Budget 2025 key takeaways: No income tax till Rs 12 lakh, healthcare for gig workers and more
India’s revised fiscal deficit is 4.8% of the gross domestic product in the financial year 2024-’25, Nirmala Sitharaman said.
Union Finance Minister Nirmala Sitharaman on Saturday presented the Budget for the financial year 2025-’26.
This was the first full budget of the third term of the National Democratic Alliance government. It was tabled a day after the Economic Survey 2024-’25 said India will need to achieve sustained economic growth of close to 8% for at least a decade to achieve its goal of becoming a developed country by 2047.
Here are the key announcements from Sitharaman’s Budget:
Income Tax
The Centre proposed that there would be no income tax payable for income up to Rs 12 lakh under the new regime. The limit would be Rs 12.75 lakh for salaried taxpayers considering the standard deduction of Rs 75,000.
The finance minister revised the income tax slabs under the new regime, saying that it will help boost household consumption, savings and investment.
New Direct Tax Bill
The Union finance minister announced that the Centre will introduce a new Direct Tax Bill in Parliament next week. The new legislation “will be clear and direct in text” and will be “simple to understand” for taxpayers and tax administration”, she said.
Fiscal deficit
Sitharaman said that India’s revised fiscal deficit is 4.8% of the gross domestic product in the financial year 2024-’25. The fiscal deficit target for the next financial year will be 4.4%. “Our endeavour will be to keep the fiscal deficit each year such that the central government debt remains on a declining path as a percentage of the GDP,” she said.

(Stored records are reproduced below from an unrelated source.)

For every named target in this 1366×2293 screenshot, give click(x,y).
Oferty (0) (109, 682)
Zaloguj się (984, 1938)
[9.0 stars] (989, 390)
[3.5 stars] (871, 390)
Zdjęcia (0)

A fiscal deficit arises when the government’s expenditure is more than the revenue it generates in a given financial year.
In the financial year 2025-’26, the government’s estimated receipts are Rs 35 lakh crore and the proposed expenditure is Rs 50 lakh crore.
The estimate for revised receipts other than borrowings is Rs 31.4 lakh crore in 2024-’25, of which the net tax receipts are Rs 25.5 lakh crore. The revised expenditure estimate is Rs 47.1 lakh crore, of which the capital expenditure is about Rs 10.1 lakh crore.
For gig workers
The finance minister proposed to provide identity cards and registration on the government’s e-Shram portal. Gig workers will also be provided healthcare benefits under the Pradhan Mantri Jan Arogya Yojana national health insurance scheme. The measure is expected to help nearly one crore gig workers, Sitharaman said.
FDI limit in insurance sector hiked
The limit for foreign direct investment in the insurance sector will be increased to 100% from the current 74%, the finance minister announced. The new limit will be available for companies that invest the entire premium in India. “The current guardrails and conditionalities associated with foreign investment will be reviewed and simplified,” she added.
Financial support to states for infrastructure
The Centre proposed an outlay of Rs 1.5 lakh crore towards 50-year interest-free loans to states for capital expenditure and “incentives for reforms”.
Scheme to boost agricultural productivity
The Centre said that it will, in partnership with state governments, implement the Dhan Dhanya Krishi Yojana in 100 districts with low productivity, moderate crop intensity and below-average credit parameters.
Sitharaman said that the scheme aims to increase agricultural productivity, help farmers adopt crop diversification and sustainable agriculture practices and improve post-harvest storage facilities, among other objectives.